The truth is that I have nothing to do with this decision you see. It’s my tricksy mind that does the work. Once the conscious part of my brain realised that I no longer fit into a size 38 it closed up shop and stopped communicating. Things have never been the same between us. It refuses to come shopping with me which means that when you meet me in a mall all I am is an empty vessel, a zombie of sorts in desperate need of clothes that fit.
It's like a weird kind of stroke obliterated the part of my mind that knew that I could in fact be even larger than I had feared I could become and there was nothing I could do about it.
I now have an entire wardrobe filled to the brim with things I can’t wear. The most loaded item is a beautiful black dress I bought for a small fortune and that I’ve never worn outside the confines of my room. Do you have that dress? The one you buy because one day you’ll fit into it and when you do you’re going to look just gorgeous and so it sits in your cupboard year after year and every time you see it you’re reminded of the devilish pact you made and it depresses you to no end because the chances of you ever looking good in it becomes slimmer by the day...
The dress looks at you as if to say: “You’re a money waster, lard ass,” at which point you start humming a little upbeat tune and quickly pick up the stretchy pants you wear most days that still has a label in it reading size 38 but you know just know that it's gotten much much bigger over the last12 years...

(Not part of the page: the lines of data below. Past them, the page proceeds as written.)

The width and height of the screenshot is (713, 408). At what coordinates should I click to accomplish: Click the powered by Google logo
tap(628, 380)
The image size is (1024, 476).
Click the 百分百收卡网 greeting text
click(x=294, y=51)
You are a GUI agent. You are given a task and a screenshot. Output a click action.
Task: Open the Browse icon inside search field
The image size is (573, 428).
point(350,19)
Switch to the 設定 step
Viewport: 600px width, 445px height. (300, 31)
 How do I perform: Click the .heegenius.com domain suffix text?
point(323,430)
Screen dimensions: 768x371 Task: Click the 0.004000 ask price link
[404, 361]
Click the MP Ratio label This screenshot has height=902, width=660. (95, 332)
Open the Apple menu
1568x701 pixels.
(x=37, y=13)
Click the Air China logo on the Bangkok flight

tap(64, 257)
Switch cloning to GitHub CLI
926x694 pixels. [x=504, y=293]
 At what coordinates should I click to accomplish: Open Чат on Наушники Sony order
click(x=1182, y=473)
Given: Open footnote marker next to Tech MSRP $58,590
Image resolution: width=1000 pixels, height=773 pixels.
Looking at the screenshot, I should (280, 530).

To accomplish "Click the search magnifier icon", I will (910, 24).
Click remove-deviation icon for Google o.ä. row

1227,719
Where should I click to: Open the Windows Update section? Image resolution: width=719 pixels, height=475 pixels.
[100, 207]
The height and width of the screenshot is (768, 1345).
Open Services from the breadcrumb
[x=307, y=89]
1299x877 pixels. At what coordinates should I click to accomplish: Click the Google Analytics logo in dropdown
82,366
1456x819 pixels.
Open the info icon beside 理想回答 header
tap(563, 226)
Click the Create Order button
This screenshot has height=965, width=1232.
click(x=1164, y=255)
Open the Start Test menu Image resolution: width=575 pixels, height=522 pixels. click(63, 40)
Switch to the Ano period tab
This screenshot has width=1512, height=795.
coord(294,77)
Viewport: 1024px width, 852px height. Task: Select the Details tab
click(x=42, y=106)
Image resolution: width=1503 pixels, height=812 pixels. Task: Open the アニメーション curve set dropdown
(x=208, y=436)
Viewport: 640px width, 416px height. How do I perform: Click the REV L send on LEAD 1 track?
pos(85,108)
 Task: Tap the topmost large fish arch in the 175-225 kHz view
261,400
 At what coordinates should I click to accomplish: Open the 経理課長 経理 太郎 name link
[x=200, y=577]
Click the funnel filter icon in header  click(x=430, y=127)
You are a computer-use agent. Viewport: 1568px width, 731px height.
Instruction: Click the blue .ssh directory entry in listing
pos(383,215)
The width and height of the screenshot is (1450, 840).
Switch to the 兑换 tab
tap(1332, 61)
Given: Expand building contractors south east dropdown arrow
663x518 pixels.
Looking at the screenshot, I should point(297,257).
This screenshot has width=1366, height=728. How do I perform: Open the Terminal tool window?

And then you one day my friends, one day you come back from a long and lovely trip from abroad and you fit into your clothes, and you’re not sure if it’s the trip that did it or the part where you pined yourself half to death but you don’t care because either way it worked and now all you have to do is to hold on to it, hold on to your new body that’s at least 2 sizes smaller than it has been in the past 10 odd years without obsessing over it.
And perhaps when you go to that wedding next month, perhaps you can throw on a little black dress you've been hanging onto, just in case.